Alastra como uma peste a dor, a ignomínia, a violência, a mutilação e a vergonha entre as gentes num país onde para sempre se queimam e ardem as almas, enquanto o ocidente, o ocidente com as suas democracias, a sua abundância e a sua defesa dos direitos humanos, o ocidente, é verdade, que pela mão do FMI perdoa ao país noventa por cento da sua dívida externa e que envia dispendiosas operações da ONU que tentam tratar a malária, o sarampo, a cólera, a desnutrição, as infecções e os traumas, mas que não consegue travar o extermínio em massa deste povo, o ocidente que atribui a Denis Mukwege o prémio Sakharov, o grande prémio da União Europeia para os Direitos Humanos, distinguindo o médico ginecologista que com risco de vida edifica e mantém no leste do país um hospital onde se reconstróiem os corpos dessas mulheres mutiladas e onde se encontra alguma justiça para o sofrimento, o ocidente parece que nada mais faz.

Meu querido leitor extraterrestre... Meu Deus!... Como se alguém pudesse estender um pedaço da alma humana, um pedaço da compaixão humana, numa inócua bandeja de prata!...

Como podemos continuar a viver inteiros sabendo que hoje mesmo a violência arde e grassa deste modo nas casas deste planeta? 

Como podemos nós, as testemunhas silenciosas dos crimes, os imóveis que sabem mas que não se mexem, os mudos que ouviram mas que não falam, todos estes que têm os olhos bem fechados e a consciência adormecida com o que quer que haja por aí à mão de tóxico ou de tranquilizante, nós os que temos a alma desfeita em mil pedaços de tanto saber e nada poder, como podemos continuar a existir num tal planeta? 
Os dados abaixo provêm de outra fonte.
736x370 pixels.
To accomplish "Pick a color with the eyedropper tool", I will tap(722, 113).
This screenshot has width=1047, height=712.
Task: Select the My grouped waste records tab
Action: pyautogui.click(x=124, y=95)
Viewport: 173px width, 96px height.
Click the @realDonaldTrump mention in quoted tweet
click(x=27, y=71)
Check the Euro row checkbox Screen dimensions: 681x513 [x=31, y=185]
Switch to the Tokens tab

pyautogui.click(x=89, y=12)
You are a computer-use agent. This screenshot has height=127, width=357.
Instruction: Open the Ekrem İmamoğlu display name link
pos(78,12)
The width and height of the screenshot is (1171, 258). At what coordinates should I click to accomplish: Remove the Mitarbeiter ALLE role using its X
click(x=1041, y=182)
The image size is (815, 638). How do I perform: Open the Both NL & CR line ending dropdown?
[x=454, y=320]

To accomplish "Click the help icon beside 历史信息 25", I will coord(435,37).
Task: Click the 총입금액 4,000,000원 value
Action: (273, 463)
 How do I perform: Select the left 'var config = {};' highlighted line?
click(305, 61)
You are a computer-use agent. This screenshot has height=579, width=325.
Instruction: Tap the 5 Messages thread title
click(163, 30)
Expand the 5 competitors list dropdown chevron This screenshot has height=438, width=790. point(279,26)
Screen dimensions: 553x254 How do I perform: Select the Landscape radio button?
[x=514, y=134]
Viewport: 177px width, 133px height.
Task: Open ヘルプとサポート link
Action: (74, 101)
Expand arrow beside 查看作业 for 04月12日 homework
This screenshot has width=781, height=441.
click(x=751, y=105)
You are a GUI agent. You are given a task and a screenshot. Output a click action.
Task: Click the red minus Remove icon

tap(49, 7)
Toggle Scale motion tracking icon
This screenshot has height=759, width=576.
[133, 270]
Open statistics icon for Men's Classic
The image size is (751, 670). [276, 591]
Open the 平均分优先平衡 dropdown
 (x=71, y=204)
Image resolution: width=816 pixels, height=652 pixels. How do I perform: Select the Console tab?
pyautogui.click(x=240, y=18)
Pomos um pouco de rímel nas pestanas, barbeamos as caras de manhã e andamos com a vidinha para a frente?

Choram e gritam as crianças violadas no rés-do-chão ou nas caves da casa em que vivemos, enquanto nós os felizes lavamos os dentes no décimo nono andar.

Os nossos corações ou os de quem ainda possui um tal órgão para a compaixão ficam desfeitos nos farrapos que lavamos nas nossas modernas máquinas de lavar e que depois estendemos nas cordas ao sol, à espera que sequem.

Lá os vestimos outra vez, estes corações um pouco menos encardidos pelo sangue e pelas lágrimas destas imensas multidões que todos os dias sangram e choram, os nossos corações oprimidos, sujos e salgados desse choro que choramos em vão por elas, e estes toscos corações que ainda agora remendámos, para que possam continuar a bater no interior dos nossos peitos, estes corações lívidos e cada vez mais duros e estragados de tanto que os lavamos e secamos ao sol, talvez um dia eles mesmos nos caiam do alto em cima das cabeças como enormes pedregulhos e nos deixem estatelados no chão da nossa cultivada inconsciência.

Píiiiiiiiiiiíiiiiiiiíiiiiiiiiiiiiiiiiiiiiiiiiiiiiiiiiiiiiiiiiiiiiiiiiiiiiiiiiiiiiiiiiii!!!!!!!!!!.....

Talvez soe por fim o alarme deste último round que foi a nossa oportunidade para criar uma pequena diferença nas vidas e nos levem em braços para nos enterrarem no chão de uma vez por todas.